MIT senior math major Ben Campbell (Sturgess) is accepted into Harvard Medical School but cannot afford the $300,000 cost. Despite boasting a 44 MCAT score and a 4.0 GPA, Ben faces fierce competition for the prestigious Robinson Scholarship which would provide a “free ride” through medical school. He is told that he needs a way of “dazzling” Harvard in some way to stand out from the other extremely well-qualified applicants.

One day in math class, Professor Micky Rosa (Spacey) challenges Campbell with the Monty Hall problem, which Campbell solves successfully by using variable change and simple math. Seeing talent, Rosa invites Campbell to join his blackjack team, which consists of fellow students Choi (Yoo), Fisher (Pitts), Jill (Bosworth) and Kianna (Lapira). The system involves card counting, and the team—shepherded by Rosa—is split into two groups. “Spotters” play the minimum bet and keep track of the count. They send secret signals to the “big players,” who place large bets whenever the count at a table is favorable. Campbell is unsure at first, but decides to join the team, telling Rosa he is only doing so until he can pay for medical school.

Rosa takes the team to Las Vegas over many weekends; Campbell comes to enjoy his luxurious lifestyle there. His performance as a “big player” impresses Rosa, but Fisher becomes jealous at Campbell’s blackjack success. Rosa kicks a drunken Fisher off the team after he insults Campbell and incites a melee that requires the team to quickly “cash out” (using dancers from their usual strip-club meeting place) before the casino switches chips. Ben and Jill also develop a mutual attraction, which culminates in the pair having a sexual encounter in Jill’s suite. Meanwhile, security chief Cole Williams (Fishburne) and his sidekick Terry (McGee) monitors the blackjack team, particularly Campbell.

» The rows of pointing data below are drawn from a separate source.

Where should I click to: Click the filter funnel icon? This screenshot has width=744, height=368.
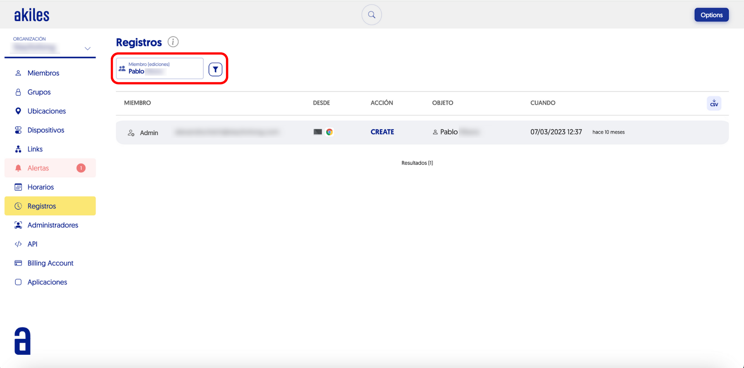coord(215,69)
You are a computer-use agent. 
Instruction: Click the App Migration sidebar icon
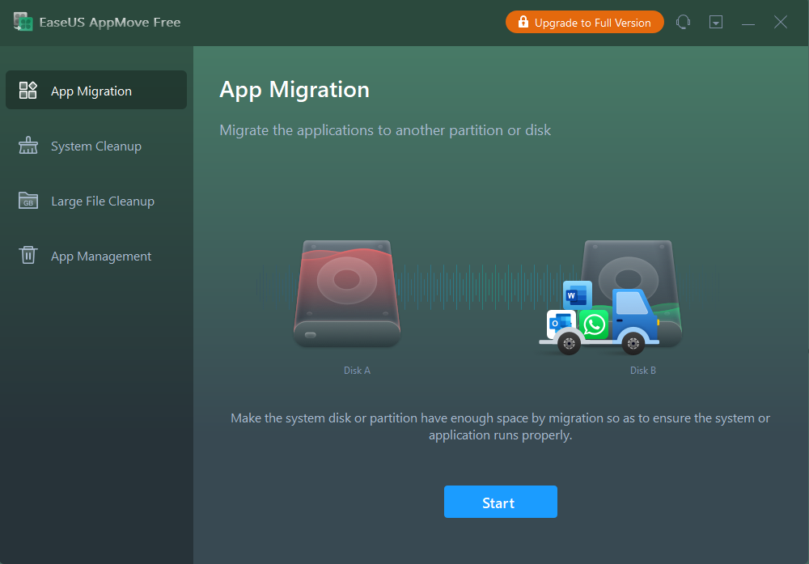point(28,91)
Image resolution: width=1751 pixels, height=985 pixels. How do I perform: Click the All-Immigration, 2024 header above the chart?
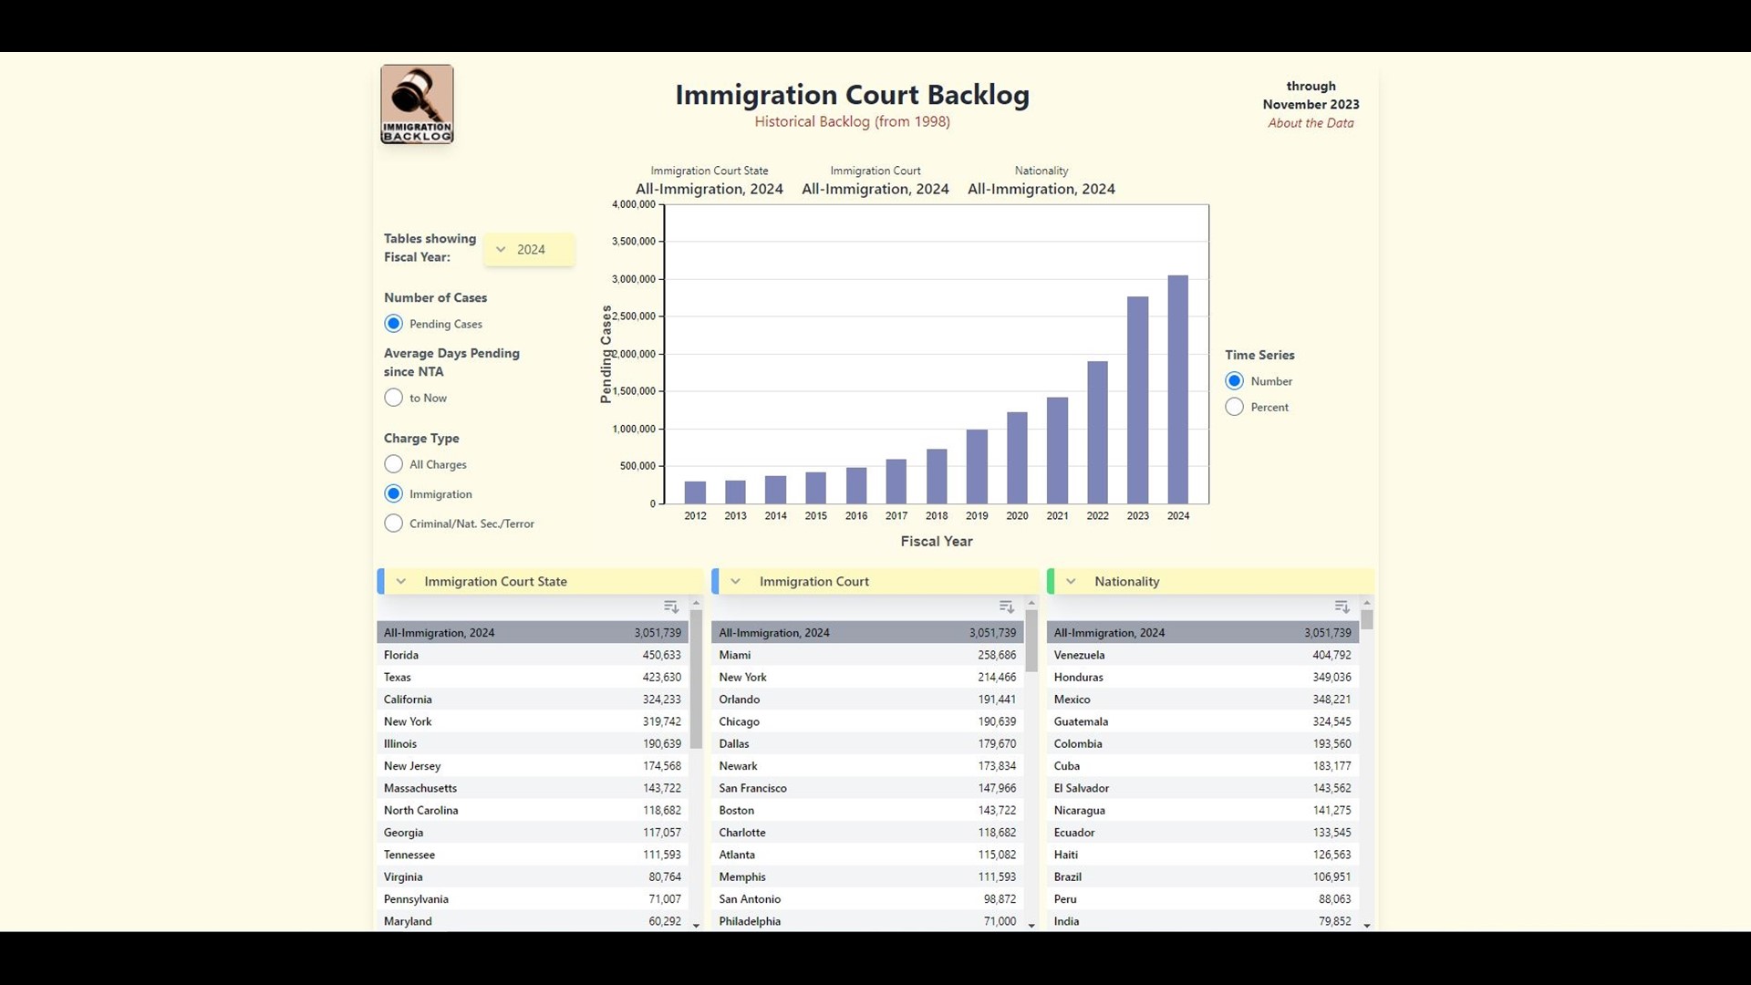coord(709,189)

Campbell, distracted by blackjack, botches his part of a project for the 2.09 engineering competition, estranging him from his pre-blackjack friends. During the next trip to Vegas, an emotionally-distracted Campbell continues playing even after he is signaled to walk away, losing $200,000. An angry Rosa leaves the team and demands Campbell repay him for the loss. Campbell and his three remaining teammates agree to go into business for themselves. On their first attempt, however, Williams apprehends Campbell (having been anonymously tipped off by Rosa), physically assails him, then lets him go after giving him a death threat.

Upon his return to Boston, Campbell learns that he has been given an incomplete for one of his classes and therefore will not graduate, and worse, that his winnings have been stolen from his dorm room. He suspects that Rosa is behind everything but has no evidence. Campbell reconciles with his friends and Jill, and approaches Rosa with an offer: He and the team will hit Vegas for one more attempt before the last Strip casinos install biometric software that will quickly identify card counters, as long as Rosa — himself once a very successful “big player” — also plays.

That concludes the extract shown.